Hyloxalus picachos
- Conservation status: Endangered (IUCN 3.1)

Scientific classification
- Kingdom: Animalia
- Phylum: Chordata
- Class: Amphibia
- Order: Anura
- Family: Dendrobatidae
- Genus: Hyloxalus
- Species: H. picachos
- Binomial name: Hyloxalus picachos (Ardila-Robayo, Acosta-Galvis, and Coloma, 2000)
- Synonyms: Colostethus picachos Ardila-Robayo, Acosta-Galvis, and Coloma, 2000 "1999"; Allobates picachos (Ardila-Robayo, Acosta-Galvis, and Coloma, 2000);

= Hyloxalus picachos =

- Authority: (Ardila-Robayo, Acosta-Galvis, and Coloma, 2000)
- Conservation status: EN
- Synonyms: Colostethus picachos Ardila-Robayo, Acosta-Galvis, and Coloma, 2000 "1999", Allobates picachos (Ardila-Robayo, Acosta-Galvis, and Coloma, 2000)

Species of frog

Hyloxalus picachos is a species of frog in the family Dendrobatidae.
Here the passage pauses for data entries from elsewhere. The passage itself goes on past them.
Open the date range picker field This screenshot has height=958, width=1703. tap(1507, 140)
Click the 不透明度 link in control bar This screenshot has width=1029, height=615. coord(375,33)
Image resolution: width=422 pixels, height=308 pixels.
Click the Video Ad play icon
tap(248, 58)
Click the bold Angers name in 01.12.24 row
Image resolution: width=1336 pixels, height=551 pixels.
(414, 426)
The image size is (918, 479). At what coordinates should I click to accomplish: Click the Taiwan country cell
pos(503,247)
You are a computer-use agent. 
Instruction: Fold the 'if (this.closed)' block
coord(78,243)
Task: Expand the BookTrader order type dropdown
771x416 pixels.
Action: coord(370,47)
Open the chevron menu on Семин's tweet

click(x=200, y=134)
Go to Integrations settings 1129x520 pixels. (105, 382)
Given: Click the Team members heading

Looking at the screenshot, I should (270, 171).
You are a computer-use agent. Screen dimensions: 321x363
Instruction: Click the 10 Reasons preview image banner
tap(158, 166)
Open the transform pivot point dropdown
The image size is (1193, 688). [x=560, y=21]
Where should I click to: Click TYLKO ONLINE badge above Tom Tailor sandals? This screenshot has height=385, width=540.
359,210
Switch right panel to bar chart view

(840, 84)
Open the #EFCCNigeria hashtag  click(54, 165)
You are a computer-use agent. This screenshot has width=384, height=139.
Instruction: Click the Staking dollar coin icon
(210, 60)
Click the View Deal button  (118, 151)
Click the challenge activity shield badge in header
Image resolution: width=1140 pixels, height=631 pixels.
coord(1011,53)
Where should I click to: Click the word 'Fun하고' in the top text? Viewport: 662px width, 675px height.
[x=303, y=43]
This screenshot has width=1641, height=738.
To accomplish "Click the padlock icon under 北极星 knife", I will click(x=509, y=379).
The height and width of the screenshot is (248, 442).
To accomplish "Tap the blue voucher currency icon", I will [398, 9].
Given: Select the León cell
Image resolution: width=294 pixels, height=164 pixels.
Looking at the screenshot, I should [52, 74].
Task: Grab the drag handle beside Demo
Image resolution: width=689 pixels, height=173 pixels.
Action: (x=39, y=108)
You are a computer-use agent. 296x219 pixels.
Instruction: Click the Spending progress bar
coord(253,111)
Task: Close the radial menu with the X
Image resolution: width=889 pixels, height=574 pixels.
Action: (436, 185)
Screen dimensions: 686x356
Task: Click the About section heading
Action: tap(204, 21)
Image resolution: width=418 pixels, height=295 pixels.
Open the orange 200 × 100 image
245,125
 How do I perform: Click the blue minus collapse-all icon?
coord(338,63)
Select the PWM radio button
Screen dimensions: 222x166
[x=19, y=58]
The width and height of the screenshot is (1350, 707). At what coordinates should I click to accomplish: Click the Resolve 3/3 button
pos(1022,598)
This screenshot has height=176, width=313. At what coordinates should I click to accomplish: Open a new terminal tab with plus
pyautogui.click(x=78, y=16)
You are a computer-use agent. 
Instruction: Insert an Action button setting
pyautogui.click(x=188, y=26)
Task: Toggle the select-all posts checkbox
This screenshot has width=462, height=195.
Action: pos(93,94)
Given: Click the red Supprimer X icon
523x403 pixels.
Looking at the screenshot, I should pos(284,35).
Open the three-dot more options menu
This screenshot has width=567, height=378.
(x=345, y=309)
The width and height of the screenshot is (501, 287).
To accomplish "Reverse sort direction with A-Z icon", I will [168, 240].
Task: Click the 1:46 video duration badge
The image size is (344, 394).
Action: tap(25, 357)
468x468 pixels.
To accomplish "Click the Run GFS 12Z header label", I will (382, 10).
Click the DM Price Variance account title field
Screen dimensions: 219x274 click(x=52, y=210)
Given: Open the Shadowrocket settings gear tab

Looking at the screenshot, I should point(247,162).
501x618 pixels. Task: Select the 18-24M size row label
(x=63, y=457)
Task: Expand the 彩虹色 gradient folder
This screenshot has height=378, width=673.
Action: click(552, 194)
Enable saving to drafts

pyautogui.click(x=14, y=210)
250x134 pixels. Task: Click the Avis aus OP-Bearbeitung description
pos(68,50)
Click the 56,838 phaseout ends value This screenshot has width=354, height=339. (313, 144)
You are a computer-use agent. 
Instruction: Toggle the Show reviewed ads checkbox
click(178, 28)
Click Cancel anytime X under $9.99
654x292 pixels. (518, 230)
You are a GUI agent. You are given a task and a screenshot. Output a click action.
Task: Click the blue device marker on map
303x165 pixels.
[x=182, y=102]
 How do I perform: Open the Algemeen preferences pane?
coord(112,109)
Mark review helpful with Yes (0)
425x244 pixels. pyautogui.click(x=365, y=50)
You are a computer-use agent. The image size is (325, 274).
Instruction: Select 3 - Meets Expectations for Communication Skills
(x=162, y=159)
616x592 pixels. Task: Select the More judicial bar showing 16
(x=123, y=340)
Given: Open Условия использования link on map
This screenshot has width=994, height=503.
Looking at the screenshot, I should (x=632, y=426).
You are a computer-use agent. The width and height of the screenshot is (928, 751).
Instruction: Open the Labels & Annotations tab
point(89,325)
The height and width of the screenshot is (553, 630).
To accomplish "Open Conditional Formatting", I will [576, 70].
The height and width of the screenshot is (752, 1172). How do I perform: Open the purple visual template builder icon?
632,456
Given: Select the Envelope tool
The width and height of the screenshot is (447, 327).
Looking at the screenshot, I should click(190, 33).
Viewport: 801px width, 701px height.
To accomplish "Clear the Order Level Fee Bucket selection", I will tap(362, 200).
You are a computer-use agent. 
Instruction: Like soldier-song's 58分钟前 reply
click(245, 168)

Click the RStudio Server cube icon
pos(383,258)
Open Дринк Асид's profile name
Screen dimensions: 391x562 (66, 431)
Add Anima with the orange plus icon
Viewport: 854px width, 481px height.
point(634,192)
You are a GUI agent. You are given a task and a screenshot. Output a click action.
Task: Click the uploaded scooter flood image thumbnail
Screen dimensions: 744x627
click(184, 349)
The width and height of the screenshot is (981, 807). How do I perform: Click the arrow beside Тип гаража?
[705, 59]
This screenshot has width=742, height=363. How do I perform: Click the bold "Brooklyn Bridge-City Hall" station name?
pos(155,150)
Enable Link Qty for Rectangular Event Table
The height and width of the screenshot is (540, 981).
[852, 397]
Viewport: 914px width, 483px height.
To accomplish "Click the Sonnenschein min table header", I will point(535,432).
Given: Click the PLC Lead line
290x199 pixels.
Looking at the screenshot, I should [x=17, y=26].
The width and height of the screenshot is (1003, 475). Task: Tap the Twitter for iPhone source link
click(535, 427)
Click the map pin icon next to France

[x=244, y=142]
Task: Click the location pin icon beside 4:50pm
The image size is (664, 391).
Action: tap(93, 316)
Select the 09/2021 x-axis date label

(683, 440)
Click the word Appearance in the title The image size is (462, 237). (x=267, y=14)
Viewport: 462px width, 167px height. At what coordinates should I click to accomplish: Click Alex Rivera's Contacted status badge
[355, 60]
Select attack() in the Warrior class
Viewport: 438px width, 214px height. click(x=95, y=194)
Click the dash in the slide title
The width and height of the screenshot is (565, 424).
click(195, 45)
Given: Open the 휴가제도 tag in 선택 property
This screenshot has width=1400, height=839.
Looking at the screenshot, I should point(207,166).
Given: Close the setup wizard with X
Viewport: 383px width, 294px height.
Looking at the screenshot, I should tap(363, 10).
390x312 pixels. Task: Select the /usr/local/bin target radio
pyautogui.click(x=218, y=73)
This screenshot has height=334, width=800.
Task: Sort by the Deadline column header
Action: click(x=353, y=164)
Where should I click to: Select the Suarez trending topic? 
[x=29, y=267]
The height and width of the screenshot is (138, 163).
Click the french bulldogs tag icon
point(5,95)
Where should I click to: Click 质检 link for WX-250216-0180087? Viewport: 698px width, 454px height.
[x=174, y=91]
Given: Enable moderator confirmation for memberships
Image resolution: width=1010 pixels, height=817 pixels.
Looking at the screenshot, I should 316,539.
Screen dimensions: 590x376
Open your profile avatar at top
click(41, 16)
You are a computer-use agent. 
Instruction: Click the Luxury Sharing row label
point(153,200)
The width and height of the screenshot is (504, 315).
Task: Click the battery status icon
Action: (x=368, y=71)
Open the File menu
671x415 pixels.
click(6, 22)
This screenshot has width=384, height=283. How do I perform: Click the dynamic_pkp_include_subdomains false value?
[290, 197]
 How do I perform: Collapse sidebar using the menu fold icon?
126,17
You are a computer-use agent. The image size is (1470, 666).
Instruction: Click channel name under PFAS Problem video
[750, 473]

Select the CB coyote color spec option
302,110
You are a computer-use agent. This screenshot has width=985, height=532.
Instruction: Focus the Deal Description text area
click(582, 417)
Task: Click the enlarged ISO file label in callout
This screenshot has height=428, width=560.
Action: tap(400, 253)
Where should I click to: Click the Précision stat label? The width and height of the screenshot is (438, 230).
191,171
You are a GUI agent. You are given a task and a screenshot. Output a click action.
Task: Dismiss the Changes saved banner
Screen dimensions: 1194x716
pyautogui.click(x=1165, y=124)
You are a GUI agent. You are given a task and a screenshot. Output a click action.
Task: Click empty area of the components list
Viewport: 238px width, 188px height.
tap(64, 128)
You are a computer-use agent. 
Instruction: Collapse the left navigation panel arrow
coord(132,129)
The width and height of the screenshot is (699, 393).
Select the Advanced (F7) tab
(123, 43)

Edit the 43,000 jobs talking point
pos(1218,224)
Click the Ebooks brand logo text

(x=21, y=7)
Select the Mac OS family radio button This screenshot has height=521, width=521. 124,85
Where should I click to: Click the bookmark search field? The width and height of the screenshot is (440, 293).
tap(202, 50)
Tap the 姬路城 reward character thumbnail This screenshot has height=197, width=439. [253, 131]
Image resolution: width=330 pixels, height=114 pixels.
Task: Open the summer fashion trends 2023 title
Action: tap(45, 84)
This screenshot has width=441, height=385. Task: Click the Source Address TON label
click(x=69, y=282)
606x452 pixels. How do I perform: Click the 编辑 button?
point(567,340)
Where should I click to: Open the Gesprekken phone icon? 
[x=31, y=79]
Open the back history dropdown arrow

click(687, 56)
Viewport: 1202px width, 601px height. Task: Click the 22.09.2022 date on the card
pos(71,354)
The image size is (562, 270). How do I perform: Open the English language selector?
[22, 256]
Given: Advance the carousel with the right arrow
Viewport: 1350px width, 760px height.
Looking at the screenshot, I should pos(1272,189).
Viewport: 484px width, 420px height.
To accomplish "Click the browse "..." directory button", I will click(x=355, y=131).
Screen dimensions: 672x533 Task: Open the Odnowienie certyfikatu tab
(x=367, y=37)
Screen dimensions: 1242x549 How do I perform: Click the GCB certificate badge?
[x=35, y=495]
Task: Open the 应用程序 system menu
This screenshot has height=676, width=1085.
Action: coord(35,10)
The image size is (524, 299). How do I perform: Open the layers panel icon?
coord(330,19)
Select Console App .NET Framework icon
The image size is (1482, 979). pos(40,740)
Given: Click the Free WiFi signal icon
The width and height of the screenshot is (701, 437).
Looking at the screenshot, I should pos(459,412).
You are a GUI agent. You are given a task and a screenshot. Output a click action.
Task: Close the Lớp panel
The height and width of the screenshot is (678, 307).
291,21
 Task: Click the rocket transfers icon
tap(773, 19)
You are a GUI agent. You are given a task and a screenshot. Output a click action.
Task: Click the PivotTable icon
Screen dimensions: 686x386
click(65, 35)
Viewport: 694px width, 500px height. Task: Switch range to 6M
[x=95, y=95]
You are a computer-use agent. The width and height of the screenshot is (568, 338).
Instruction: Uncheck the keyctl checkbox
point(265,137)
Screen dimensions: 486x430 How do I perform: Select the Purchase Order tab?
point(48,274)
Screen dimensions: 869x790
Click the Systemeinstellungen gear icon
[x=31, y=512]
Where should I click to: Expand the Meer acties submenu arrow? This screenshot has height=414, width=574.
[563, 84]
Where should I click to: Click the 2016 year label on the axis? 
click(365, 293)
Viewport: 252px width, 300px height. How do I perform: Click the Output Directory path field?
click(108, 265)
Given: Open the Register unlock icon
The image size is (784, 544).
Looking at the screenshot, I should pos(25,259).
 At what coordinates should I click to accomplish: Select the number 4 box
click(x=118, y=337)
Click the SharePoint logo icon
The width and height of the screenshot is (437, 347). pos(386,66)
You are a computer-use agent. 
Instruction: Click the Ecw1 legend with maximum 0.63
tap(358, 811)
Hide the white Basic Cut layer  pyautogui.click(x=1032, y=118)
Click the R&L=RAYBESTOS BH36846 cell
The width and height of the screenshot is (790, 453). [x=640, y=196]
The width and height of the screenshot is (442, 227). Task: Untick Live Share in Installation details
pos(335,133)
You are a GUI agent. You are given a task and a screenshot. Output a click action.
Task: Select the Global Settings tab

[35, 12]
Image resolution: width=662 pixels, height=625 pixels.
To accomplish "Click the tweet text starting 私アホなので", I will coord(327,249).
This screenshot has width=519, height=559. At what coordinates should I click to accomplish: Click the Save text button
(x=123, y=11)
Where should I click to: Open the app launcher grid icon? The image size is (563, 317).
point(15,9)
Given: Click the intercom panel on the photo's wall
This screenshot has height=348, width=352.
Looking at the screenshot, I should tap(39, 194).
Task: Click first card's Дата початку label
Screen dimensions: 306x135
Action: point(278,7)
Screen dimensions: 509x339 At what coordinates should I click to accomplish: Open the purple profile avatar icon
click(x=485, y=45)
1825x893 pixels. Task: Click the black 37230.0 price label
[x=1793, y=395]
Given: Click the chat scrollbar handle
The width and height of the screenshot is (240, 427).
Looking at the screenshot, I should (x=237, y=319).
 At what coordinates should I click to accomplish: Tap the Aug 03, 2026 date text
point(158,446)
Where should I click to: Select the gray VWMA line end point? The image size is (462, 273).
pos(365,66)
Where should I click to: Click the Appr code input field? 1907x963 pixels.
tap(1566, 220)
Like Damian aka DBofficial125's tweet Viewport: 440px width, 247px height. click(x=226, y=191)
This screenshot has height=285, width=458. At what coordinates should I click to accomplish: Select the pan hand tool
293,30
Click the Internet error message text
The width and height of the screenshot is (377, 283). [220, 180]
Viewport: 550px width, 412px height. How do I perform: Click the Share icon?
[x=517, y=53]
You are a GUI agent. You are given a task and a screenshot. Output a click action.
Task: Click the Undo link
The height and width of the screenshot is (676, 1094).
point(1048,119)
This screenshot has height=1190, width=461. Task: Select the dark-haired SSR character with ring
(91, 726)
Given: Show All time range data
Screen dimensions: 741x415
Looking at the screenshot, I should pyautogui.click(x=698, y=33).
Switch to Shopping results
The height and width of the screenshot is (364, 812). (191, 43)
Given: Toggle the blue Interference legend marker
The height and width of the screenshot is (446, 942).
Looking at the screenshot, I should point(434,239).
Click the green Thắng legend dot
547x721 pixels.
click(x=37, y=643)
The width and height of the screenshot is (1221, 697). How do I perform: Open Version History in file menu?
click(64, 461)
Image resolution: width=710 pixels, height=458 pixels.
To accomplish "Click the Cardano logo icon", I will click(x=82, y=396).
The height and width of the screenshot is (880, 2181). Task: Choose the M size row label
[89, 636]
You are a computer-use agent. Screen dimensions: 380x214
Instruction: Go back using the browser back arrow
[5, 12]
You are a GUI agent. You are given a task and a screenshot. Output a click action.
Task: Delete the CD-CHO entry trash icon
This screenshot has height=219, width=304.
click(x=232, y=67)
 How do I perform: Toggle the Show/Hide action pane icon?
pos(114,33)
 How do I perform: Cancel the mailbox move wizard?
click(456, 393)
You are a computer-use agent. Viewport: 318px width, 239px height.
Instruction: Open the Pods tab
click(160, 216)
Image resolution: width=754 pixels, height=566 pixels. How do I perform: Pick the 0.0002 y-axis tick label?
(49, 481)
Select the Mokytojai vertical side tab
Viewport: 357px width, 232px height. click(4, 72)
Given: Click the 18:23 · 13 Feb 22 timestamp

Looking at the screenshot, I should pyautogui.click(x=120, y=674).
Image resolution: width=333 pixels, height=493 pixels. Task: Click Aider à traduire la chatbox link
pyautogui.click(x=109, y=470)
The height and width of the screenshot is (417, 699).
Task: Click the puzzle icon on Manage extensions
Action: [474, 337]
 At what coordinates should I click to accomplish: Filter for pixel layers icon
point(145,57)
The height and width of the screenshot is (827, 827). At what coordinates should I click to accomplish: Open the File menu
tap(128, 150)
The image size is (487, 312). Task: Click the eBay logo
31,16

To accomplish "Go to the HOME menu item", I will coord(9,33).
It is endemic to Colombia where it was first described in the Parque Nacional Cordillera los Picachos, Cordillera Oriental of Caquetá Department.
Its natural habitat is submontane secondary forest between 200 and 1600 meters above sea level, where it has been observed on the forest floor, near streams. This species breeds in streams. The frog has not been observed in any pastures in between its patches of forest, so scientists infer that it is not tolerant to habitat disturbance.

The IUCN classifies this frog as endangered, citing habitat fragmentation as the principal threat. People cut down forests in favor of silvocultural plantings in which cattle graze beneath trees that will eventually be harvested for lumber.